Today Roberta died. At 93. She had been “ready” for at least two years. And I will never forget at least one of her legacies.
Given my interest in the paradox of living while dying, or, dying while living, I find myself drawn to those who are more consciously doing so. Roberta was one of those.
In one sense she had a good death in that it was uncomplicated by illness and extensive hospitalization, given that she was ready to die. She came down to meals when she felt able, dependent on her walker, noticeably losing weight and energy, living more or less independently in our senior residence. She was found dead in her apartment on March 8, 2018.
In another sense, she did not have a good dying. I am aware that for at least two years, she had been wanting to die. In snippets of conversations I learned how she struggled to remain “useful” when she could no longer sew, quilt, or paint. She reported that in family visits, her children wouldn’t let her do anything..not cook which she liked to do, or other tasks which were easy for her. Several times over the past two years, she had announced publicly in our remaining days conversation group, “I am so ready to die. But my children aren’t interested in listening to what I have to say about that.”
Now I wonder if she or her family ever achieved the closure of a good bye—a real goodbye with lots of time to talk about life and death — the good times and the bad, and the special memories that will never fade.
Living very much on the periphery of her life, I have no idea what occurred during her last months. Perhaps she girded her loins, exercised her courage, and told her family in no uncertain terms what she wanted to talk about.

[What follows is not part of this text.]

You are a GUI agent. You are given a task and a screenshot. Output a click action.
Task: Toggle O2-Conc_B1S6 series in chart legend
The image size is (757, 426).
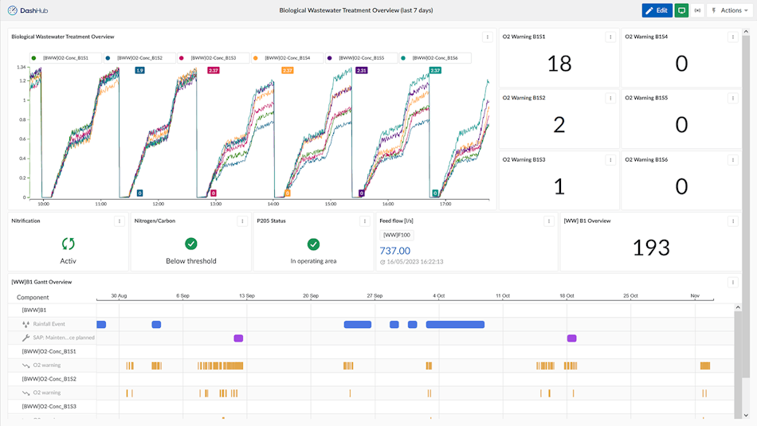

If not, I can only hope that the family denial, combined with her unexpected demise, did not lock out the possibility of a terrific send-off which Roberta might have had a part in planning.
I will never forget Roberta, who provided me the picture of one version of dying, which included unnecessary frustration and suffering. Alongside came the unexplored and unrealized possibilities for a very good dying. Her death was a sad, albeit clarifying, event for me.
I’m left with the reminder of two questions which it’s never too soon to deal with: Regarding intentions, hopes and dreams for remaining days, to whom do I/you need to listen? To whom do you/I need to talk?
Thank you, Roberta, and may you rest in peace.